MacKay’s press secretary, Paloma Aguilar, refused to answer specific questions about the government’s plans.
“Canadians do not understand why the worst of the worst violent offenders, including those who murder innocent citizens, would ever be let out of prison,” she told HuffPost.
Although the government had a busy parliamentary agenda this spring, she said, the Tories are “reviewing options to ensure that a life sentence actually means incarceration for life.”
The Conservatives’ message might prove popular with Canadians, Easter said, but incarcerating convicts until the end of their natural life will only cost taxpayers more money.
“If you’re spending money in that area, it really means that you are not spending money on victims,” he said.
In 2011-12, the annual average cost of maintaining an incarcerated federal inmate was $117,788. In contrast, the annual average cost of maintaining a federal offender on parole was $35,101.
In their response to Easter, Correctional Services Canada and the Justice Department said they had carried out no studies on the financial costs of eliminating parole for those imprisoned for life.
Those who work inside Canada’s prisons worry that the Conservatives’ plans will also mean their institutions will become more violent.

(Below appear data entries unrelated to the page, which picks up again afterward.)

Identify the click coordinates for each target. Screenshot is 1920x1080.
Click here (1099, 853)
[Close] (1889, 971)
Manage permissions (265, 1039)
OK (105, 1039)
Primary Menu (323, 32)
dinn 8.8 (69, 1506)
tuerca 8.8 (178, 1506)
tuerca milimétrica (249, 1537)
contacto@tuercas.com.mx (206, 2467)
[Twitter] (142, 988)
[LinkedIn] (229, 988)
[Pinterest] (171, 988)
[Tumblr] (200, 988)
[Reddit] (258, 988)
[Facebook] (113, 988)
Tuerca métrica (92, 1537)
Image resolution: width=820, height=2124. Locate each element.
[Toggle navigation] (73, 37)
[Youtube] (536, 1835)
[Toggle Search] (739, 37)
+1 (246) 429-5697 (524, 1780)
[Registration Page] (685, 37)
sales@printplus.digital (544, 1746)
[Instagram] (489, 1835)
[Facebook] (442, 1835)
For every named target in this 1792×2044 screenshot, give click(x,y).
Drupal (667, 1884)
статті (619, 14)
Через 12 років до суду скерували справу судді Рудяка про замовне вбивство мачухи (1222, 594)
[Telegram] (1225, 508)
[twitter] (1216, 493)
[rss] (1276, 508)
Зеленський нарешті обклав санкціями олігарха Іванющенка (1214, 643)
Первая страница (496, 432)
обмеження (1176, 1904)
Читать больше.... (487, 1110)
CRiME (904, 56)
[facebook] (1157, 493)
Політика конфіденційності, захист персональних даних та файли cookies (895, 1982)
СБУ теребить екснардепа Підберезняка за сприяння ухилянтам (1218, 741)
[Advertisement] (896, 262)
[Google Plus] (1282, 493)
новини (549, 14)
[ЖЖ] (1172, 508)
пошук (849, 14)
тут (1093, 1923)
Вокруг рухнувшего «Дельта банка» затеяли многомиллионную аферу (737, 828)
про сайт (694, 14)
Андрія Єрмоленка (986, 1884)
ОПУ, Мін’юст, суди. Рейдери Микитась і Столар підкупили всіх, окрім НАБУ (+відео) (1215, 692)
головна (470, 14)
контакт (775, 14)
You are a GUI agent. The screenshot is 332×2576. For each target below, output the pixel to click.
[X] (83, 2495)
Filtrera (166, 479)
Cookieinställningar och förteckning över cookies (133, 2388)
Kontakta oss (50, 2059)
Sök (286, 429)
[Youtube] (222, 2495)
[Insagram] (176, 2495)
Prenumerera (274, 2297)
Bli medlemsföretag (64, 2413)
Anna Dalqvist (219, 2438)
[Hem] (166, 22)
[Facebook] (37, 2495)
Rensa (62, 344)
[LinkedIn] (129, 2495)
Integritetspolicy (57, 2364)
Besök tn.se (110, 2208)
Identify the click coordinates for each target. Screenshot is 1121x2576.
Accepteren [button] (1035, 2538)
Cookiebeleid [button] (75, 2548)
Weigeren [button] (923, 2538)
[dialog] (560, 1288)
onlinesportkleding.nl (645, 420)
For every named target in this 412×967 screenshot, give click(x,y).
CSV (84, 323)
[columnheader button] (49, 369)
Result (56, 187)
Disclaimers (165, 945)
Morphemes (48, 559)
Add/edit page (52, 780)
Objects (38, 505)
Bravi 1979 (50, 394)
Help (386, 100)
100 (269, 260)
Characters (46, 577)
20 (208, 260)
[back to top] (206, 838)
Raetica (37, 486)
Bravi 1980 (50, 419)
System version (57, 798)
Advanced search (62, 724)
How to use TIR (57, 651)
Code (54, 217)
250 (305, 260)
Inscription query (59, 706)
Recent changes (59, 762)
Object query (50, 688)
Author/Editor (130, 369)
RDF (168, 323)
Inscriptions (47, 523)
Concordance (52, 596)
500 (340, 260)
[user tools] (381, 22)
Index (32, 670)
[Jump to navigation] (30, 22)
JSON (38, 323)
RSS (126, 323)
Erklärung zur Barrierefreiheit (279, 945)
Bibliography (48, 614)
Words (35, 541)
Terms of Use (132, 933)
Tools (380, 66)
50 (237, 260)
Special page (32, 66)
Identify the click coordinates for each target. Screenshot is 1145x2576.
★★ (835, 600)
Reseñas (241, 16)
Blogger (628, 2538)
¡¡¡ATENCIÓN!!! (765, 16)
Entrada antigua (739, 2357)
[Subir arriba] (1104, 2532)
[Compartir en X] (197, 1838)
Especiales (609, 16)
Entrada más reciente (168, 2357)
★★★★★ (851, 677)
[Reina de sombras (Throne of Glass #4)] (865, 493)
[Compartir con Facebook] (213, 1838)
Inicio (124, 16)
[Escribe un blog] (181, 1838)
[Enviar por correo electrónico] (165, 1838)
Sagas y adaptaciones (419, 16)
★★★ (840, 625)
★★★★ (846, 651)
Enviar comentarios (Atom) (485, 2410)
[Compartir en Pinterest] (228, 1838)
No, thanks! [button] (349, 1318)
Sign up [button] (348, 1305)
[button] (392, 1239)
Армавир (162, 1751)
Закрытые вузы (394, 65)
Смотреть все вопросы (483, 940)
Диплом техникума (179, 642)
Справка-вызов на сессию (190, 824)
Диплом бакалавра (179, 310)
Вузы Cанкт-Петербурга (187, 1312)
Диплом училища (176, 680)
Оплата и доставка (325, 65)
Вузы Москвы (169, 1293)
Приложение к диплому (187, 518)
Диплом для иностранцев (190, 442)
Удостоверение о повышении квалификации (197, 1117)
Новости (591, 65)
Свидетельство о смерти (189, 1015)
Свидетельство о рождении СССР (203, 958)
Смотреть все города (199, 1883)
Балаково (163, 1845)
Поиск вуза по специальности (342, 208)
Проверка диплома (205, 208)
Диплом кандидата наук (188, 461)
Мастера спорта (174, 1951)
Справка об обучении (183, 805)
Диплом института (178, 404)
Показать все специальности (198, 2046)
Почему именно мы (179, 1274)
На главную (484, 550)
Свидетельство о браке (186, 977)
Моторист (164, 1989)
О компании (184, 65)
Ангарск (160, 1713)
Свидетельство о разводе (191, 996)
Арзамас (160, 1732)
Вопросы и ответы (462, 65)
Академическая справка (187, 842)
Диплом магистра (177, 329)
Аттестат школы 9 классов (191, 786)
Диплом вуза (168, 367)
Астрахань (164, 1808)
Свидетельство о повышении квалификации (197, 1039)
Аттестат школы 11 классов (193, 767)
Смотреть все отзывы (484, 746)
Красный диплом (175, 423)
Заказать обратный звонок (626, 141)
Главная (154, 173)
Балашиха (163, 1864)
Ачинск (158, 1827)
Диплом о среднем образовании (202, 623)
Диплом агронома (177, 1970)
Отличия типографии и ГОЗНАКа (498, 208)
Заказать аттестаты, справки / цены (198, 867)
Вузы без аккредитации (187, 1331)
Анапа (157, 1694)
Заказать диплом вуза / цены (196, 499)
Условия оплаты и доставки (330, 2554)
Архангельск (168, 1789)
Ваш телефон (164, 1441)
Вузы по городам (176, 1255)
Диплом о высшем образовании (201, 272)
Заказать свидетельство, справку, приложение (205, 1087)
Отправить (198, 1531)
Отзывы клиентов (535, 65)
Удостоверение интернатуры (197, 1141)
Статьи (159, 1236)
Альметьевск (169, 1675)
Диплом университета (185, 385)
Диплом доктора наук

“We’re very, very concerned, especially when our institutions are becoming overcrowded,” said Jason Godin, the national vice-president of the Union of Canadian Correctional Officers.
Work and educational programs that help rehabilitate prisoners are already being cut, so now there could potentially be more violent inmates with nothing to lose, Godin said.
“It scares the hell out of me actually.”
Sapers is also concerned that removing a chance for parole would eliminate any incentive for offenders to follow the rules or participate in correctional programming or treatment.
“If you create a situation of hopelessness in the prison, there is a risk of increased violence, self harm, [and] it affects the men and women who work there, and those who are serving alongside with them,” he said.
“I can’t see how that will be helpful for public safety.”
Canada’s $2.6-billion correctional system was designed to prepare convicts for their release to the community and not "to keep people in captivity forever and ever,” Sapers said.
If the government wants to change the system from one that reforms to one that punishes, Ottawa should be accountable, he added.
There are many studies on the issue of incarceration, Sapers said.
“I would hope that all of that data, all of that research, all that scholarship is being considered whenever legislation is being prepared.”